Como funciona a comprovação no INSS
O INSS analisa a documentação apresentada pelo trabalhador rural de forma mais flexível que outros tipos de aposentadoria. O órgão reconhece as particularidades do trabalho no campo e aceita diferentes tipos de prova.
A partir de janeiro de 2023, a comprovação da atividade rural passou a ser feita exclusivamente através do Cadastro Nacional de Informações Sociais (CNIS). Antes dessa data, era possível usar autodeclaração homologada por órgãos públicos credenciados.
Para segurados especiais, é obrigatório manter os dados atualizados no CNIS anualmente. As informações podem ser inseridas através de formulários do INSS ou confirmadas pela Secretaria de Agricultura Familiar do Ministério da Agricultura. O cadastro deve indicar qual atividade é exercida, onde mora e onde trabalha.
Quando a documentação apresentada é insuficiente, o INSS pode exigir prova testemunhal. Porém, as testemunhas só são aceitas se houver início de prova material, ou seja, algum documento que dê suporte ao depoimento. O trabalhador pode apresentar vizinhos, compradores dos produtos ou pessoas que conhecem a atividade rural exercida.
O que fazer quando faltam documentos
Muitos trabalhadores rurais enfrentam dificuldades para reunir documentos suficientes, especialmente quem trabalhou há muitos anos ou em regiões mais isoladas. Nestes casos, existem alternativas para conseguir a comprovação necessária.
A justificação administrativa é um procedimento feito no próprio INSS para suprir a falta de documentos. O trabalhador apresenta as provas que possui e indica testemunhas que possam confirmar a atividade rural. O INSS analisa o conjunto e decide se as evidências são suficientes.
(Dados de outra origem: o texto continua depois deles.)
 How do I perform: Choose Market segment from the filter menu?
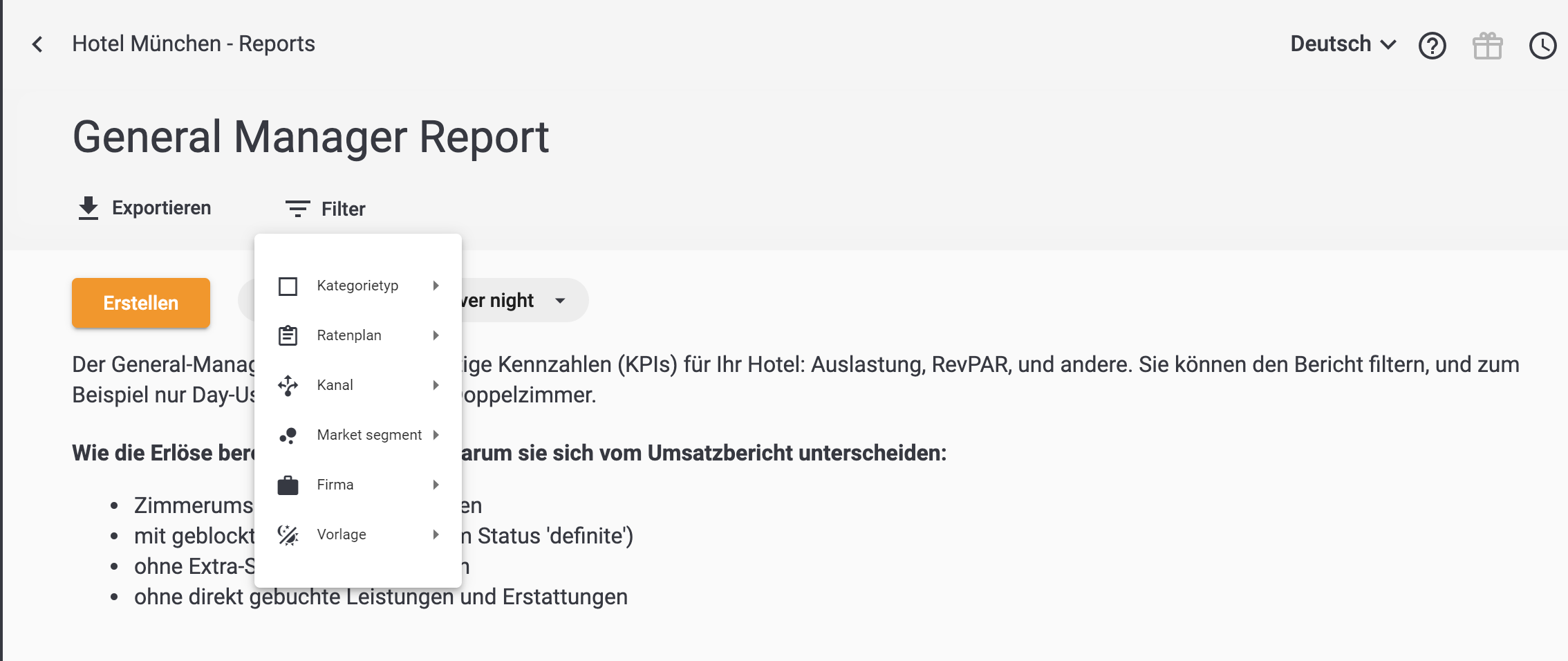[x=369, y=435]
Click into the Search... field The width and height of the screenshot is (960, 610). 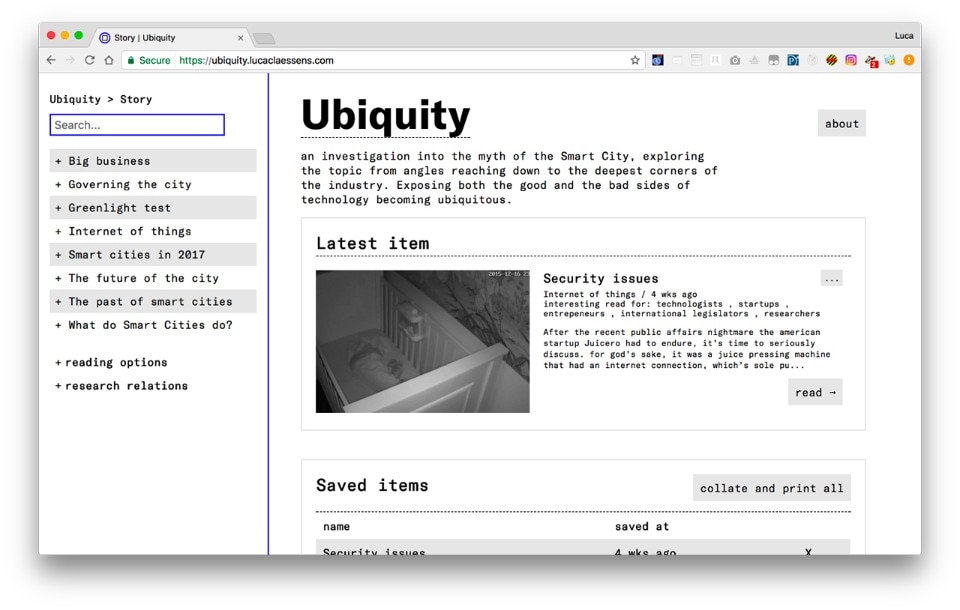coord(137,125)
Outra opção é buscar documentos em órgãos públicos que podem ter registros da atividade. Prefeituras, secretarias de agricultura municipais, cartórios de registro de imóveis e até mesmo igrejas locais podem ter informações úteis sobre o trabalho no campo.
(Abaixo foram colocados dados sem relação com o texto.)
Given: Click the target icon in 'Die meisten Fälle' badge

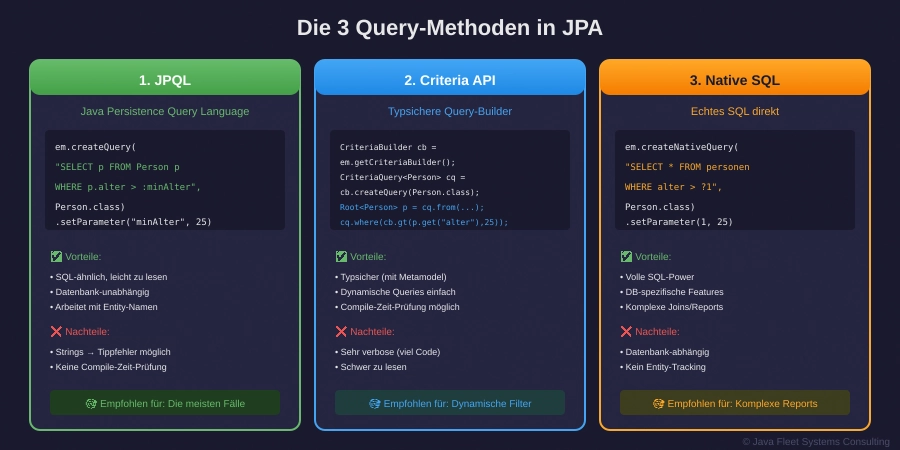Looking at the screenshot, I should [91, 403].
A via judicial também é uma alternativa quando o INSS nega o pedido administrativo. O juiz tem mais flexibilidade para analisar as provas e costuma ser mais receptivo às particularidades do trabalho rural. Na Justiça, é possível usar um conjunto maior de evidências indiretas para comprovar a atividade.
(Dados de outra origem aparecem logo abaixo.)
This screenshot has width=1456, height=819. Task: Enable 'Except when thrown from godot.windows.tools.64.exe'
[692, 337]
Para trabalhadores que exerceram atividade rural antes de 1991, há uma regra favorável estabelecida pelo Superior Tribunal de Justiça. Esse tempo pode ser computado sem necessidade de contribuição, mesmo que tenha sido descontinuado. Isso facilita especialmente a aposentadoria híbrida para quem migrou do campo para a cidade.
Se você trabalhou no campo e está próximo da aposentadoria, organize seus documentos o quanto antes e procure orientação especializada. Embora o processo administrativo seja gratuito, muitas vezes a negativa inicial é revertida na esfera judicial com o auxílio de um advogado experiente em direito previdenciário, que conhece as particularidades da comprovação rural e pode reunir as provas de forma mais eficaz.